Les hormones sont chargées de diverses missions importantes : activer la digestion, commander l’endormissement, déclencher l’ovulation, favoriser le désir sexuel…

Or, très sensible au mode de vie, à l’âge et aux émotions, la sécrétion des hormones peut facilement se dérégler et provoquer de nombreux dysfonctionnements dans l’organisme.

Penchons-nous aujourd’hui sur les principales hormones qui jouent un rôle dans le surpoids ou à l’inverse, favorisent le maintien de la ligne.

  • L’insuline

Hormone sécrétée par les cellules des îlots de Langerhans du pancréas, l’insuline possède un rôle vital dans l’organisme.

Cette hormone a comme mission de maintenir l’équilibre du taux de glucose ou de sucre contenu dans le sang en le faisant consommer par les muscles ou les tissus graisseux mais aussi en réduisant sa production par le foie.

Quand l’alimentation est trop riche en sucres quels qu’ils soient, l’insuline est sécrétée en trop grande quantité ce qui favorise la formation de tissus gras. A l’inverse, la baisse de la sécrétion d’insuline provoque le déstockage des graisses.

Un dérèglement de la production et de la sécrétion d’insuline favorise donc la prise de poids mais aussi une forme d’addiction au sucre qui peut s’avérer délétère au fil du temps.

Quand l’insuline est produite en trop grande quantité, se produit un stockage de graisses qui est principalement localisé au niveau du bas du ventre et autour du nombril.

Le plan de bataille

Pour freiner la sécrétion d’insuline, il n’y a pas de mystère : il faut consommer avec la plus grande modération les sodas, les boissons sucrées, les pâtisseries, les viennoiseries, les sucreries, les glaces, les crèmes dessert et les barres chocolatées.

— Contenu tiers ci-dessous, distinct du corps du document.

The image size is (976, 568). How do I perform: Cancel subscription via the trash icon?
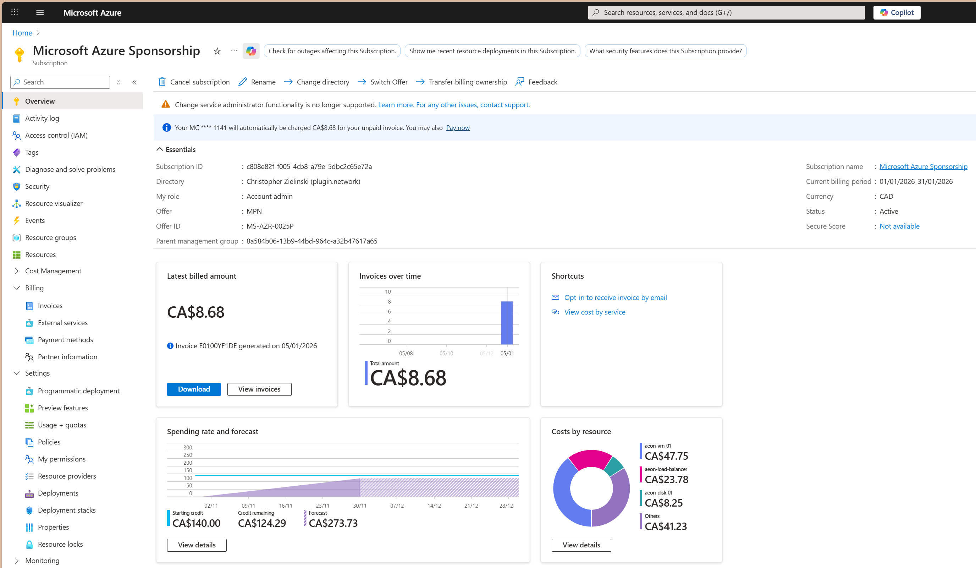coord(162,82)
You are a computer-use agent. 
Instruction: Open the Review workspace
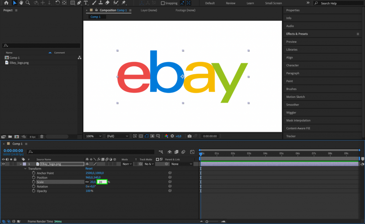click(230, 3)
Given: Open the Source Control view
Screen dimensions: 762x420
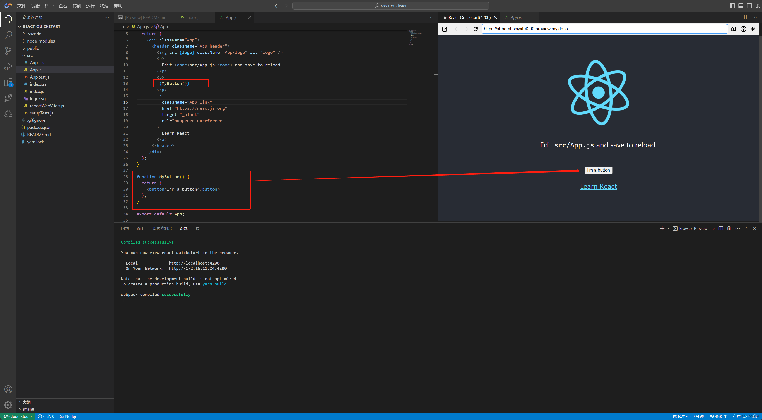Looking at the screenshot, I should [8, 51].

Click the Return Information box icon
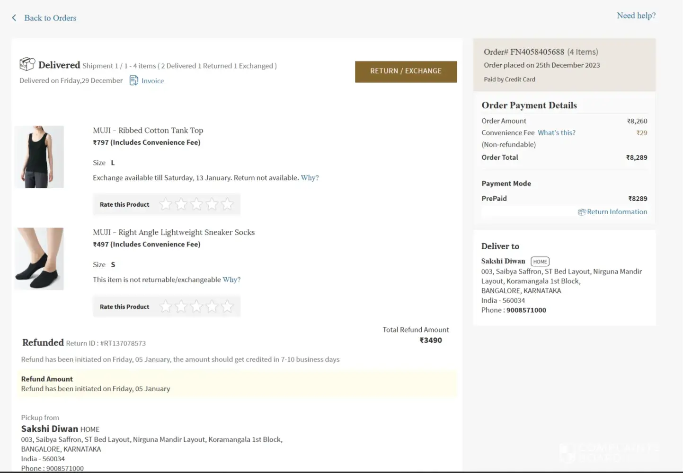[x=582, y=212]
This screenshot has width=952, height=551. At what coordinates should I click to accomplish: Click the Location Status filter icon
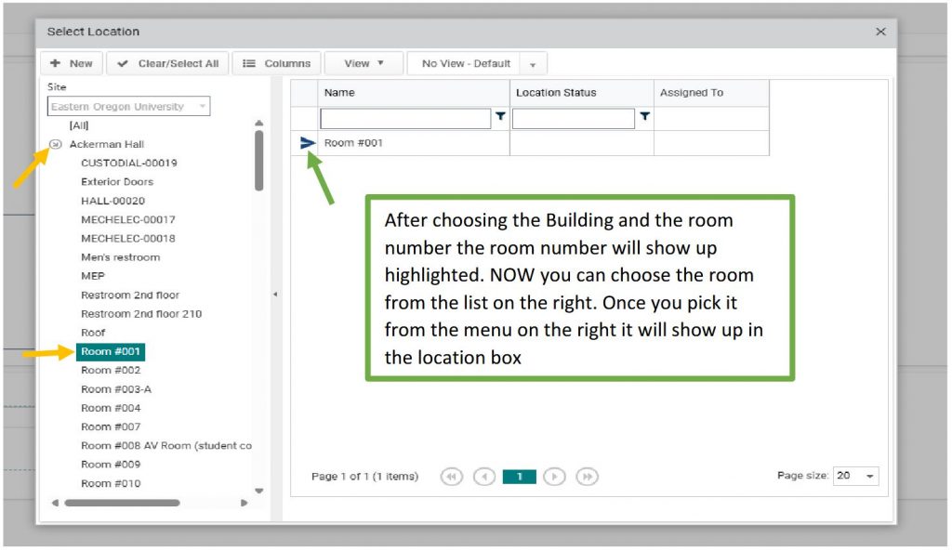pos(644,117)
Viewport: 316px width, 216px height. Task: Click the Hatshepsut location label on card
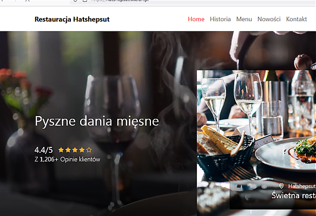(302, 186)
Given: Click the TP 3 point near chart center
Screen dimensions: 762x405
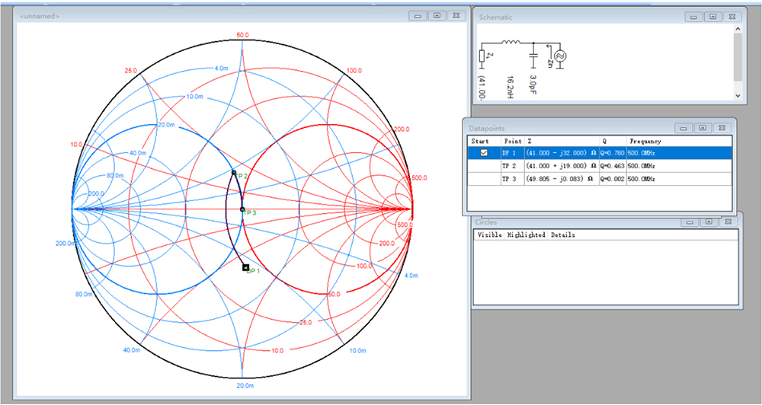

Vous pouvez plutôt privilégier les glucides complexes que sont les féculents (pain, céréales, légumes secs, pommes de terre) ou miser sur l’index glycémique des aliments qui indique à quelle vitesse le glucose d’un aliment se retrouve dans le sang.

Les aliments que vous pouvez consommer quotidiennement sont ceux affichant un Index glycémique bas. C’est le cas, tout d’abord, des légumes verts.

Les légumineuses et les légumes secs représentent aussi un accompagnement idéal des poissons et des viandes.

Les plus intéressantes sont les lentilles vertes et les pois cassés mais aussi les haricots blancs, rouges ou noirs et les pois chiches.

Pensez également aux céréales complètes qui, avec ou sans gluten, sont beaucoup plus intéressantes que les céréales et les farines raffinées.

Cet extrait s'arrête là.